Marsh and Rowe (2020) retain the generic name Syntarsus for both QG 1 and MNA V2623, and the respective specimens assigned to these taxa, as opposed to Coelophysis or Megapnosaurus, due to systematic relationships within Coelophysoidea in flux. As such, congenericity or the need for Megapnosaurus would not be supported if Coelophysis bauri, Syntarsus rhodesiensis, and Syntarsus kayentakatae do not form respective clades, as evidenced by their phylogenetic analyses.

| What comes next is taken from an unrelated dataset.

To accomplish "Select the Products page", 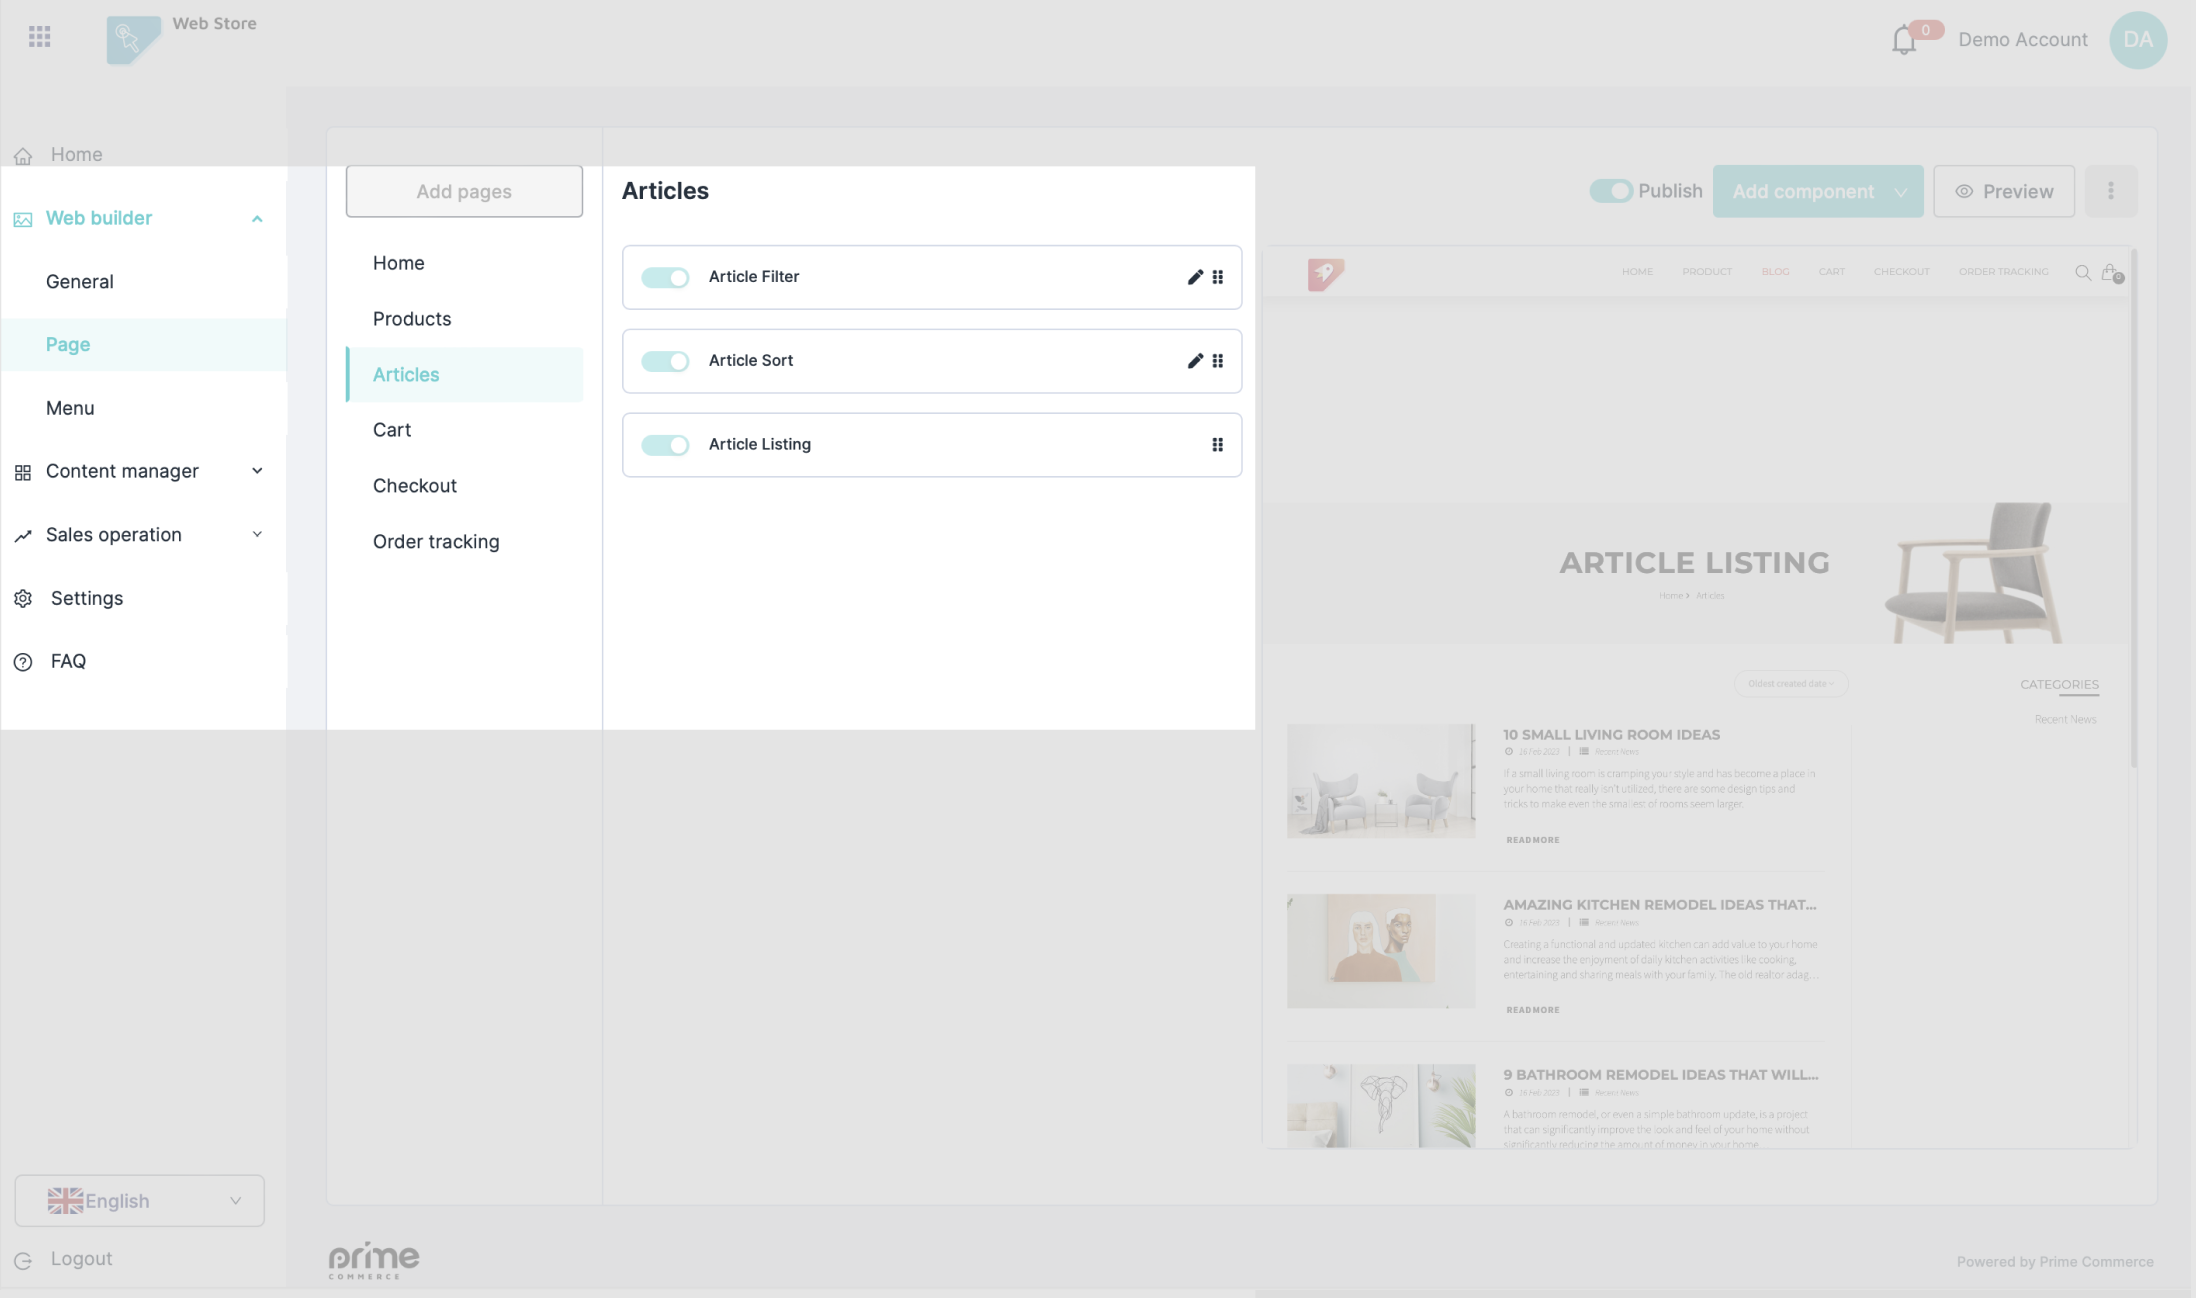I will (412, 319).
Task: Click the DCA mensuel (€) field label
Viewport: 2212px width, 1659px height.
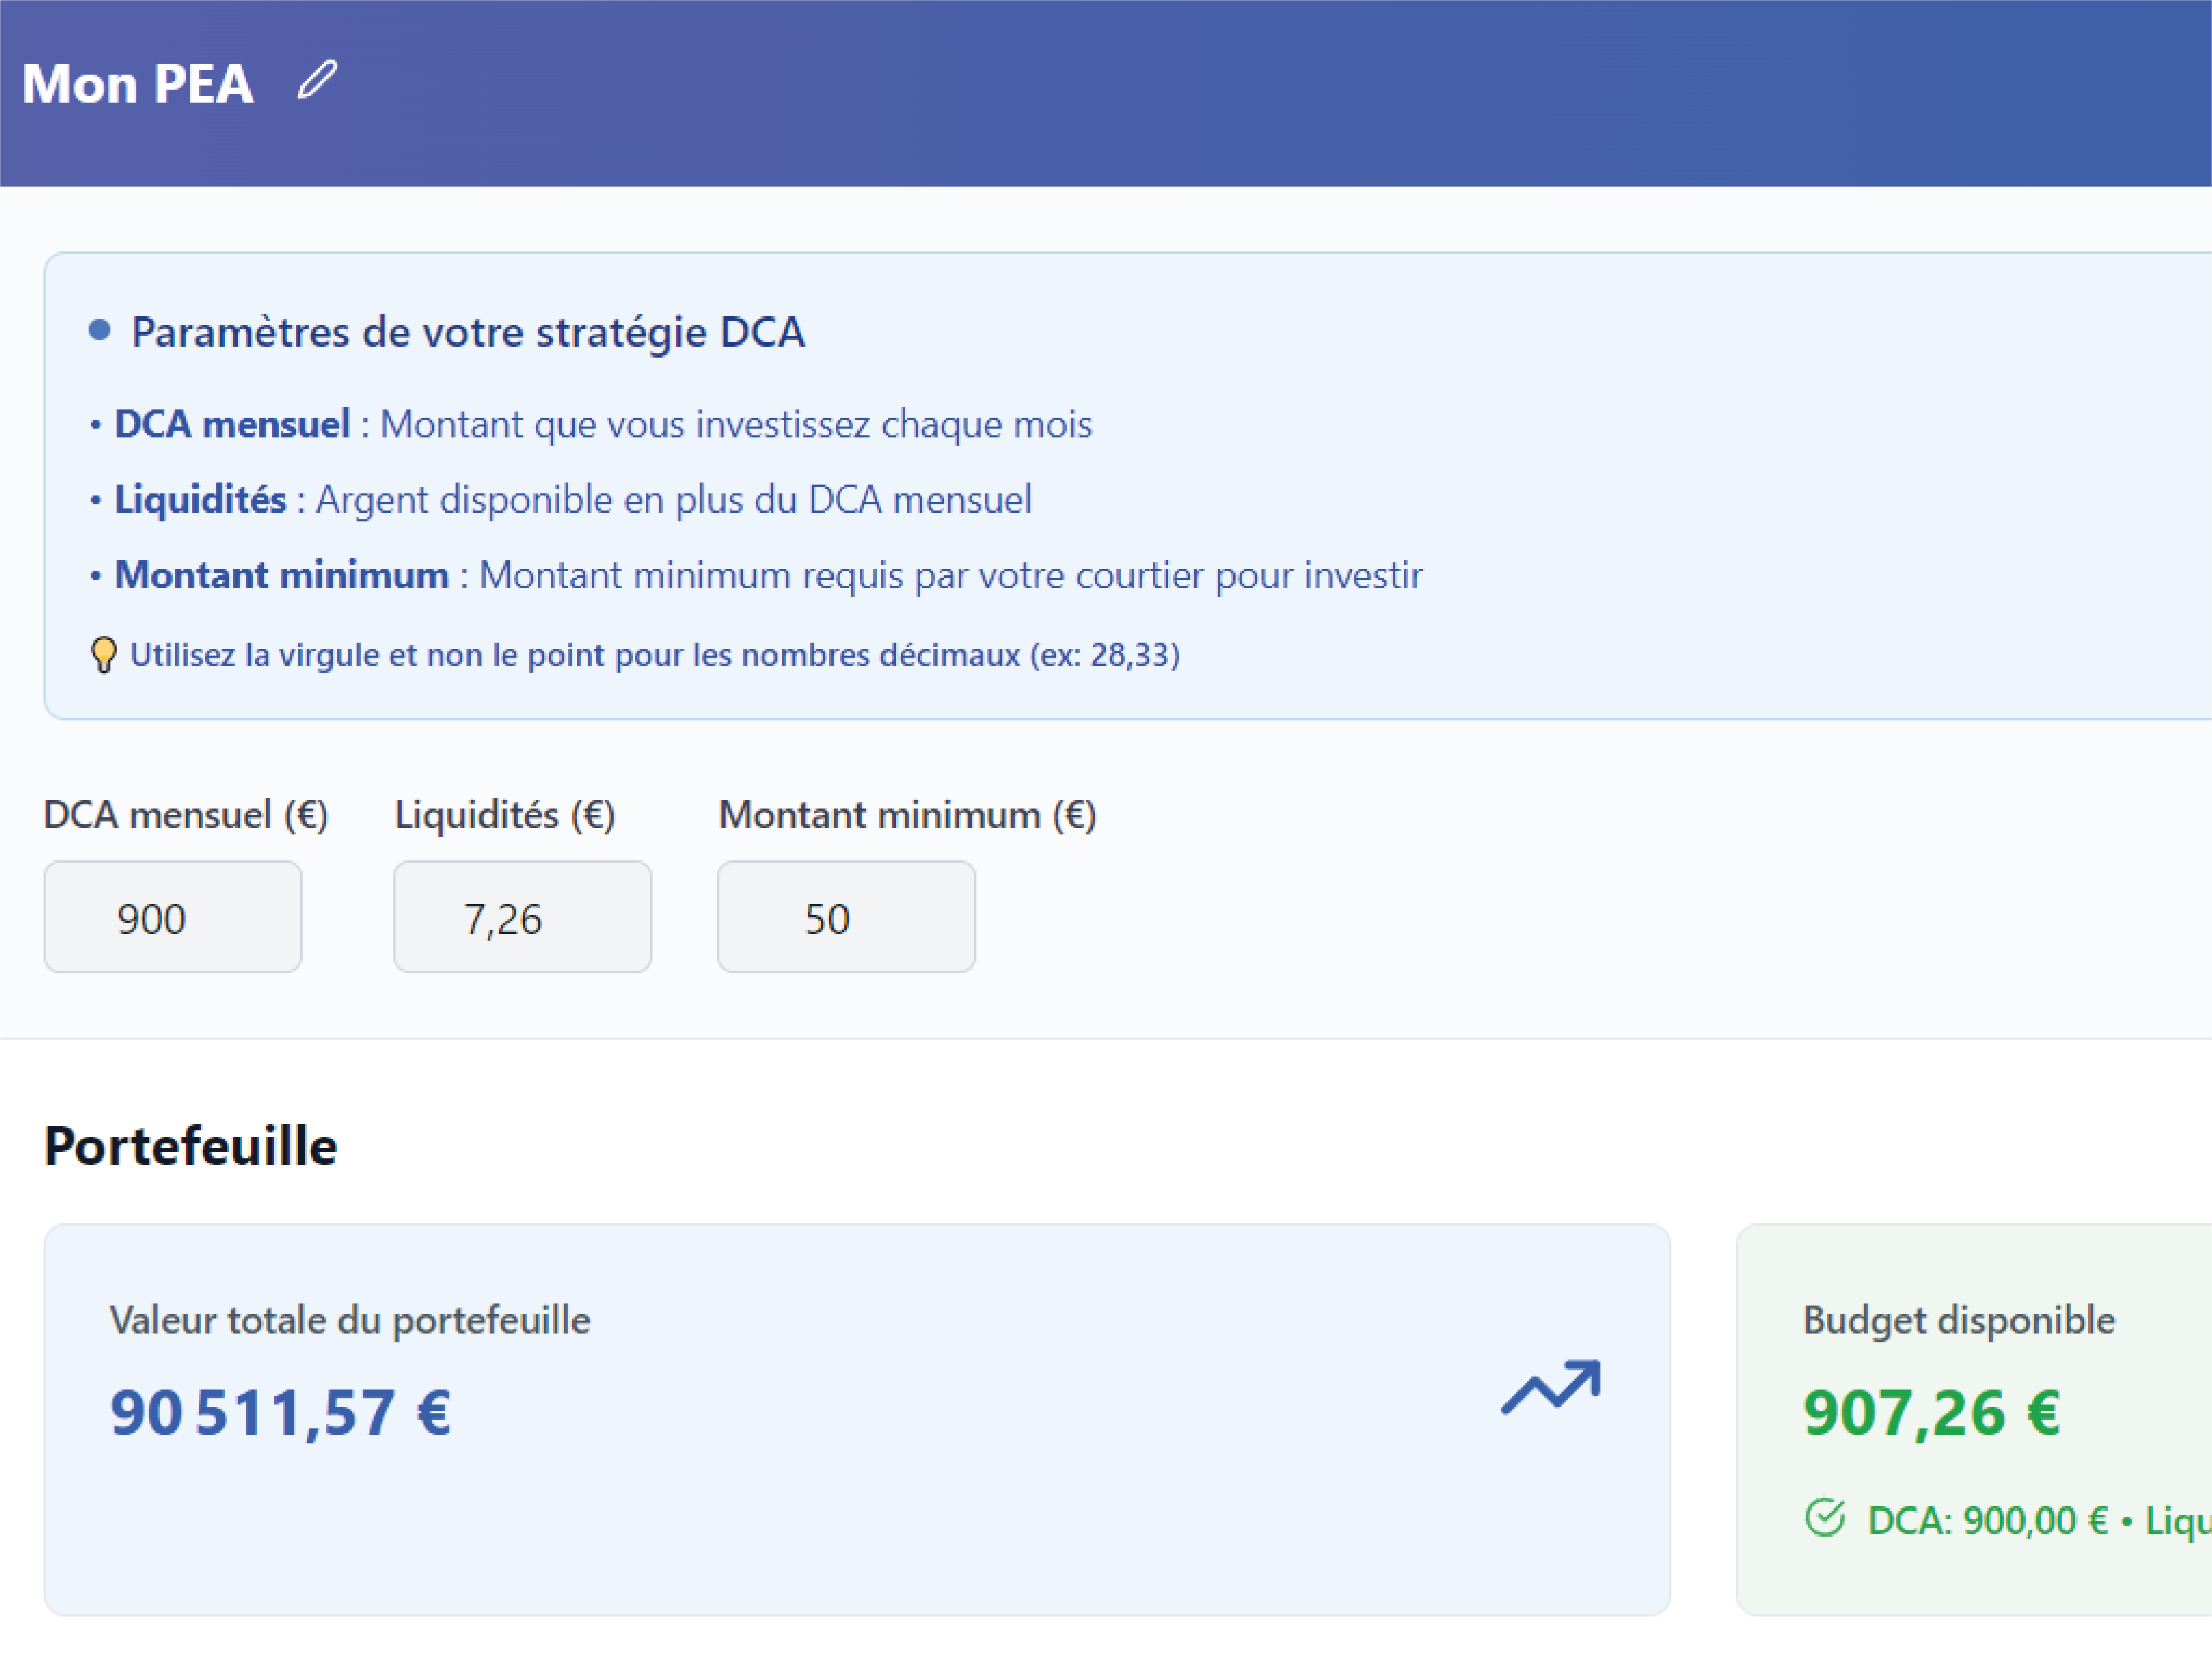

Ezcurra et al.. (2021) found Megapnosaurus rhodesiensis to have been quite distant from both Coelophysis bauri (currently the only undisputed species in genus Coelophysis) and "Syntarsus" kayentakatae (not currently classified in a valid genus). In this analysis, the closest relatives of M. rhodesiensis are Camposaurus, Segisaurus and Lucianovenator. Similar results were found in analyses years before, supporting this position.

==Paleoecology==

===Provenance and occurrence===
The holotype of M. rhodesiensis (QG1) has been recovered in Upper Elliot Formation in South Africa, as well as the Chitake River bonebed quarry at the Forest Sandstone Formation in Rhodesia (now known as Zimbabwe). In South Africa, several individuals were collected in 1985 from mudstone deposited during the Hettangian stage of the Jurassic period, approximately 201 to 199 million years ago. In Zimbabwe, twenty-six individuals were collected in 1963, 1968 and 1972 from yellow sandstone deposited during the Hettangian stage of the Jurassic period, approximately 201 to 199 million years ago.

===Fauna and habitat===
The Upper Elliot Formation is thought to have been an ancient floodplain. Fossils of the prosauropod dinosaur Massospondylus and Ignavusaurus have been recovered from the Upper Elliot Formation, which boasts the world's most diverse fauna of early Jurassic ornithischian dinosaurs, including Abrictosaurus, Fabrosaurus, Heterodontosaurus, and Lesothosaurus, among others. The Forest Sandstone Formation was the paleoenvironment of protosuchid crocodiles, sphenodonts, the dinosaur Massospondylus and indeterminate remains of a prosauropod. Paul (1988) argued that members of the species lived among desert dunes and oases and hunted juvenile and adult prosauropods.

==Paleobiology==
===Growth===
Age determination studies using growth ring counts suggest that the longevity of M. rhodesiensis was approximately seven years. Recent research has found that M. rhodesiensis had highly variable growth between individuals, with some specimens being larger in their immature phase than smaller adults were when completely mature; this indicates that the supposed presence of distinct morphs is simply the result of individual variation. This highly variable growth was likely ancestral to dinosaurs but later lost, and may have given such early dinosaurs an evolutionary advantage in surviving harsh environmental challenges.

===Feeding and diet===
The supposed "weak joint" in the jaw, led to the early hypothesis that dinosaurs such as these were scavengers, as the front teeth and bone structure of the jaw were thought to be too weak to take down and hold struggling prey. M. rhodesiensis was one of the first dinosaurs to be portrayed with feathers, though there is no direct evidence that it actually had feathers. Paul (1988) suggested that members of the species may have hunted in packs, preying upon "prosauropods" (basal sauropodomorphs) and early lizards.

Comparisons between the scleral rings of M. rhodesiensis and modern birds and non-avian reptiles indicate that it may have been nocturnal.

===Paleopathology===
In M. rhodesiensis, healed fractures of the tibia and metatarsus have been observed, but are very rare. "[T]he supporting butresses of the second sacral rib" in one specimen of Syntarsus rhodesiensis showed signs of fluctuating asymmetry. Fluctuating asymmetry results from developmental disturbances and is more common in populations under stress and can therefore be informative about the quality of conditions a dinosaur lived under.

==Ichnology==
Dinosaur footprints that were later attributed to M. rhodesiensis were discovered in Rhodesia in 1915. These tracks were discovered at the Nyamandhlovu Sandstones Formation, in eolian red sandstone that was deposited in the Late Triassic, around 235 to 201 million years ago.